Bob Van Dyke doesn’t know which end is up


Bob Van Dyke’s Connecticut Valley School of Woodworking is a mecca for period furniture makers. Great classes, great instructors – it really is a first-rate place to learn the ins & outs of period style furniture in depth.

Follansbee frame and panel UPSIDE DOWN

But Bob himself doesn’t know which end is up – to some of my carvings, I mean. He sent me this picture, asking “where’s the top again?” He’s notoriously freaked out by the images he thinks he sees. I see a vase of flowers and leaves – he sees faces, faces & more faces. But in his twisted mind, he thinks the above photo is right-side up. What torment!

Oh, well. He doesn’t have to know how it goes – but I’ll show the students when we get together there for a 3-day class in early October to make an oak frame & panel.
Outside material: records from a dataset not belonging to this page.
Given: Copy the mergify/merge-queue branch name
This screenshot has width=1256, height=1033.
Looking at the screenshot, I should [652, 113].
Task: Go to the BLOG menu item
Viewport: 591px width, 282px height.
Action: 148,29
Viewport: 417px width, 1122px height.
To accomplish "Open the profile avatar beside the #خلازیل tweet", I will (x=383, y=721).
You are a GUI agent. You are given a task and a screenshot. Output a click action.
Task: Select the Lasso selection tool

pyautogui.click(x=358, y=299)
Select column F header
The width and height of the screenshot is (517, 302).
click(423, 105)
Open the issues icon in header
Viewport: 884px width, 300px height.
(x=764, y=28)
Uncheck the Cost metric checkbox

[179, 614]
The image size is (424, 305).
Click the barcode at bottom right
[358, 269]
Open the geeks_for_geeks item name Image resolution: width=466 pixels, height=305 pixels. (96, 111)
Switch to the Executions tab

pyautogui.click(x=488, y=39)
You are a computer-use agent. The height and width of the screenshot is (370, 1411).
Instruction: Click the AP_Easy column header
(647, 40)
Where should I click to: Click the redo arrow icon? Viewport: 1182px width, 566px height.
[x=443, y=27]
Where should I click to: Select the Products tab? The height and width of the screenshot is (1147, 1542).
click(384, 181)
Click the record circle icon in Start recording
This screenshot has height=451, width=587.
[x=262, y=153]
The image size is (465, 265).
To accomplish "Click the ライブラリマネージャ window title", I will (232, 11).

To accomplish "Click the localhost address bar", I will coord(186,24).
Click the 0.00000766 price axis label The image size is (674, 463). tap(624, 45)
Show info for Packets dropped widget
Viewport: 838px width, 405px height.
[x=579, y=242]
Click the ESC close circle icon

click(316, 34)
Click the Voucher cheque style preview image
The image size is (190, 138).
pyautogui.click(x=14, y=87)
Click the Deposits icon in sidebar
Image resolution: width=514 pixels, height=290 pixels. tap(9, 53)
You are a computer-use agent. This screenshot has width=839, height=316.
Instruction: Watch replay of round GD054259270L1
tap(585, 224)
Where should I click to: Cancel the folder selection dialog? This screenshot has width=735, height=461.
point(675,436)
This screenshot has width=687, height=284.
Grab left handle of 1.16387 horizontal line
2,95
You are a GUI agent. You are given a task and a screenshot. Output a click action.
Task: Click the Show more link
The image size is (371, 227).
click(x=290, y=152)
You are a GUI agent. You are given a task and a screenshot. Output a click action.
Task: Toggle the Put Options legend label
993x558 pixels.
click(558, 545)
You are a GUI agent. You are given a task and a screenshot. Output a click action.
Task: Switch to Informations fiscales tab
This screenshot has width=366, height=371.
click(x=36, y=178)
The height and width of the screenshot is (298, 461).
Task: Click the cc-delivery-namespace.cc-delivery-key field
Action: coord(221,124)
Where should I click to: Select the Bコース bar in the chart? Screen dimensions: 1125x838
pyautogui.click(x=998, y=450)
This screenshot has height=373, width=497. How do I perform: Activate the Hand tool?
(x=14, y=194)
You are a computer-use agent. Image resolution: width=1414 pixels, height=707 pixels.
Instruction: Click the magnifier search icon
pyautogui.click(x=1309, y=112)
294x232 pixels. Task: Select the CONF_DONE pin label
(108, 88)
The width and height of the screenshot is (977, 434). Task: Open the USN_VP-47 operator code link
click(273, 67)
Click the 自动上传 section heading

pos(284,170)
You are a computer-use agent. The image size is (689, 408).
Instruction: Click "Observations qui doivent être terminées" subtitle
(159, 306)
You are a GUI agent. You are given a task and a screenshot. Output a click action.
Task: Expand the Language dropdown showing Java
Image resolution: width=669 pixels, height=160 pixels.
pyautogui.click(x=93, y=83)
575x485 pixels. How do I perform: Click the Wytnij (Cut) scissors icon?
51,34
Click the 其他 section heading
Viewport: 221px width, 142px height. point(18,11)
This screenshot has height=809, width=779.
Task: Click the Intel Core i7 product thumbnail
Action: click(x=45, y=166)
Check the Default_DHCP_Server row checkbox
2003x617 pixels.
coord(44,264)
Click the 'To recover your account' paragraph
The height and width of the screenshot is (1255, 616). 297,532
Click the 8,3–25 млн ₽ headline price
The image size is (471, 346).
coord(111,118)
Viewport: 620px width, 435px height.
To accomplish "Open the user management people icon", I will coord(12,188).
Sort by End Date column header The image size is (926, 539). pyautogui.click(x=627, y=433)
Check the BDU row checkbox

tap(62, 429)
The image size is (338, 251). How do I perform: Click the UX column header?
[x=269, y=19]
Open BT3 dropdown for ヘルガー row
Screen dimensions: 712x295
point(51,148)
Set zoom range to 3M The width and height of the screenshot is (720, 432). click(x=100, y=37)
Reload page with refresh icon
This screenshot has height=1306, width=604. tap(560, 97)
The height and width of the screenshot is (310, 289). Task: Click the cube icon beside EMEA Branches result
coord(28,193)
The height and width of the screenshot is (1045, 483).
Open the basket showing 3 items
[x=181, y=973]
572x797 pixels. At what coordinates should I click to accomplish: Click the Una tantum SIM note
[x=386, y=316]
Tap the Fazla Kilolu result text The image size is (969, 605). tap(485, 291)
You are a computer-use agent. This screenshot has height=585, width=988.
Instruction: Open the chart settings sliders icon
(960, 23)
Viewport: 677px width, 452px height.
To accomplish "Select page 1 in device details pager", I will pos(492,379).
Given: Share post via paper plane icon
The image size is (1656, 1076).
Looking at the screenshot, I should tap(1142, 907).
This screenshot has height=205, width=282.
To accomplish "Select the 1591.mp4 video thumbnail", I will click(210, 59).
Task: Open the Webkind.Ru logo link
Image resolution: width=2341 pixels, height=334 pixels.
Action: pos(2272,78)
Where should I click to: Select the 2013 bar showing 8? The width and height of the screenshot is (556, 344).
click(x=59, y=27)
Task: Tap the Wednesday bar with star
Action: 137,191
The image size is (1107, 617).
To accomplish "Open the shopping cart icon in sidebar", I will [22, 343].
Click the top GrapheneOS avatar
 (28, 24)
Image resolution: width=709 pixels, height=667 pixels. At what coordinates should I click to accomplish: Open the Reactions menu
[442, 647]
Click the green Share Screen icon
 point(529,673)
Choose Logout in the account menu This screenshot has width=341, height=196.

This course was designed to be a crash course in the basic elements of 17th-century joinery. We’ll use a combination of riven and sawn oak, plane the stock, cut the mortise and tenon joints, and carve designs on the panel (and frame perhaps, if you are inclined). Plowing grooves, beveling the panel, fitting the whole thing together with drawboring and tapered wooden pins. it’s the whole show, compressed into 5 pieces of wood.

Sign up with Bob. Tell him you’ll help him to understand.


fitting door panel

carving oak panel
carving oak panel

drving pegs in drawbored joint
leslie diggin the posture

4 thoughts on “Bob Van Dyke doesn’t know which end is up

  1. Jennnie here
    The three day frame and panel workshop is a nifty idea. You get to join with drawbored mortise and tenon,you get to carve and meet the wonders of oak.And on and on. You disclose the secrets of a fascinating lost craft. I like it!

  2. Hi Peter , I enrolled today in the three day class at CVSWW . This will be my second class ill be taking there with you at the helm . For someone like myself who practices this art as a living I know all too well the importance of a great teacher . I am constantly asked where did I learn this form of woodworking from and inevitably after a few chosen others the conversation leads to you . So with that said , I would like to thank you for continuing to teach this truly time honored craft . See you in October . Michael

  3. Great! just Great! You put this on the web-I figured I would finally get the answer- but no- I still don’t know which end is supposed to be up!!-If I turn the panel the other way I see even more faces! and don’t get me started on the panel you are putting into the frame in the blog post (the picture with you in the green shirt)
    I have to go cut some dovetails- at least I know which end is up on those!!!!

  4. Well, when you put it that way: upside down, some of the leaves do look a bit like those Punch and Judy puppets that I’ve always thought were disturbing…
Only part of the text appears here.